CRFB estimates the dollar reduction in health expenditures by Medicare and the private sector over a ten-year period (2021-2030) relative to the forecasted Medicare spending from the 2020 CBO baseline and private spending from the 2020 CMS NHE projections. The reduction in Medicare expenditures is estimated under the assumption that the underlying basket of Medicare expenditures is unchanged by the move to site-neutral payments; that is, the expenditure reduction arises from a reduction in prices alone. CRFB reports a range of estimates of the reduction in private sector expenditures, assuming different levels of pass-through from Medicare reimbursement rates to private sector reimbursement rates.

CRFB’s projections were based on pre-Covid Medicare expenditures from the 2020 CBO baseline. Since actual Medicare expenditures were different from the baseline projection, we scaled the expenditure reduction by the difference between actual and realized Medicare Part B Expenditures. Medicare Part B Outlays in 2022 were $466 Billion, versus the expected outlays for 2022 in the baseline of $474 Billion. To scale the reduction, we divide the actual Medicare expenditures by the estimated baseline ($466 / $474 =0.983).

Likewise, we scale the reduction in private savings by the difference in realized between actual and projected expenditures on physician and clinic services funded by out-of-pocket payments and private health insurance in the CMS National Health Expenditures data. Private expenditures on physician and clinic services were $407.7 Billion in 2022; the projection from the CMS March 2022 was $409.3 Billion. We scale the reduction in private savings by 409.3/407.4 = 1.004.

As CRFB notes, there is considerable uncertainty about the effect of implementing site-neutral Medicare payments on private reimbursement rates. Previous research shows that a reduction in Medicare reimbursement rates in the context of surgical procedures led to reductions in private reimbursement rates. The reduction in private sector reimbursement rates takes place over time, with a 1% reduction in the Medicare reimbursement rate leading to a 0.35% reduction in private rates within two years and a 0.70% reduction in the long-term.


Note 1: The ASC payment is its own system, separate from the OPPS, but is primarily linked to the OPPS. There is a separate conversion factor that determines total ASC payment and it reduces the reimbursement to ASC compared ot HOPDs by a little more than half, but still results in higher payments to ASCs when compared to private physicians’ offices. The 2023 ASC conversion factor was 61 percent of the OPPS conversion factor.

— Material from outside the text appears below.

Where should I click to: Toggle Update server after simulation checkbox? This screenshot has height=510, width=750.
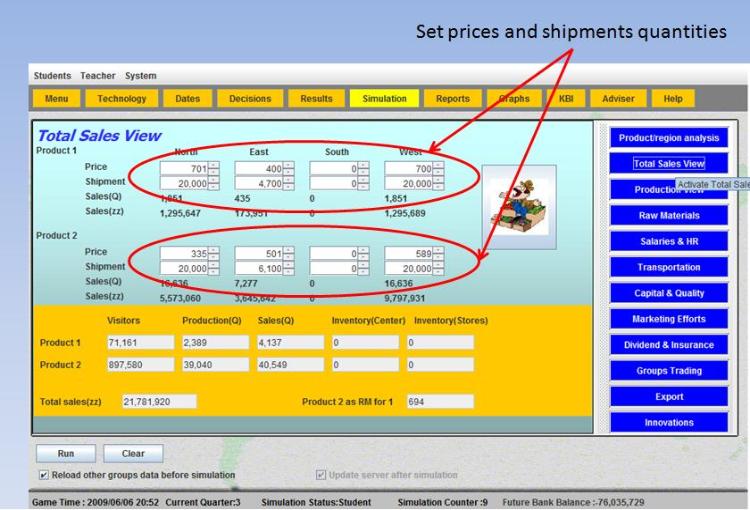click(x=321, y=475)
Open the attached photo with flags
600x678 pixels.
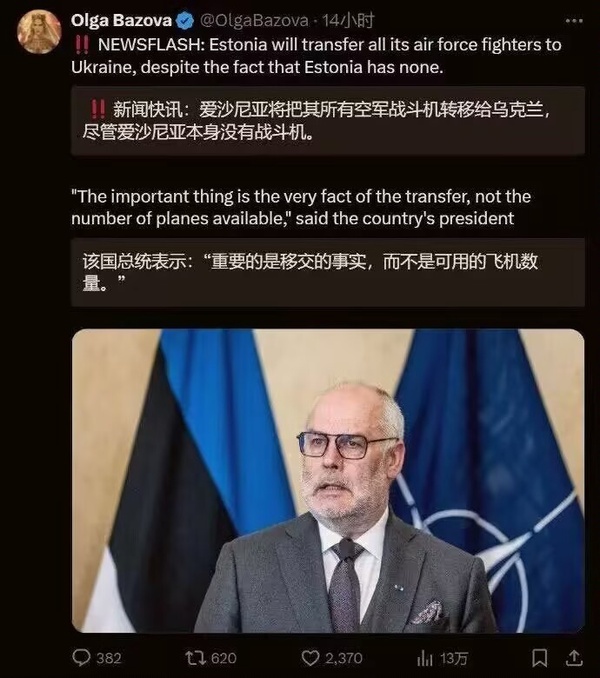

Note 2: In fact, a recent study found that patients receiving gastrological services after vertical integration receive worse care and have an increase in post procedural complications. One of the researchers, Soroush Saghafian, a Harvard Professor who studies healthcare operations and management stated: “Vertical integration is leading doctors to change the way they approach patient care, with consequent adverse effects on patient health, and is also inflating costs.”